DB: What made you decide to incorporate various techniques such as music, lighting and film into the performance?
MM: I’ve been working on that since I was a student at Sarah Lawrence (College). They allowed me to create my own interdisciplinary kind of art program. I was in the music department, I was singing, I was writing piano pieces, I was dancing, I was doing choreography, I was in the theater department. By my junior year at Sarah Lawrence, I felt there was an urgency to find a way to integrate these things and to weave them together and try to make a form that’s really holistic. I wanted to make pieces that have different perceptual modes. We have an emotion center, we have an intellectual center, we have a spiritual center. All of those things can be woven together to make a very whole form.
In this performance at Royce Hall, we’re doing a surround sound … situation where the sound is really immersing you particularly because of the stage. I think I just want to make a very direct … experience for people where they can let the narrators in their mind and have a direct connection to something.
DB: How did you show cellular activity, such as replication and division, figuratively?
MM: It was never trying to show something. It’s always trying to suggest or evoke something and then to take the concept a little bit further. If you like to think of generosity rather than greed, cooperation rather than competitiveness, kindness (rather) than cruelty, then you can take those things and make it something that could be a potential society – a kind of prototype. That’s really what the piece does. It’s five women.
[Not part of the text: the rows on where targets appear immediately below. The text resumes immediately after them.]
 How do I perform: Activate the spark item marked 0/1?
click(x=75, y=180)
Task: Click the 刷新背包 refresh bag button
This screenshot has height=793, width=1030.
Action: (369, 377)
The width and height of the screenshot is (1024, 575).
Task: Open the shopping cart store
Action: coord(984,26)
You see this sense of working together, existing together in states that are very sensitive in a generous way. The form of the piece is so difficult and challenging that if one person falls down, we all fall down. Intrinsic in the form is that interdependence.
DB: What led you to decide to incorporate your vocal ensemble – those five women – in particular?
MM: My whole ensemble includes three men. This was before the #MeToo movement and the #TimesUp movement. I sensed that emergence of patriarchal culture coming up in full force again. I always think these things recur, recur, recur. I’m always interested in … how certain kind of forces, impulses, ways come up (through time) and they might change, and they spiral back around. I felt that. I sensed that. I thought that somehow having a cast of five unique women of different ages and different backgrounds was a very affirmative and strong statement without being directly political, but much more just an affirmation.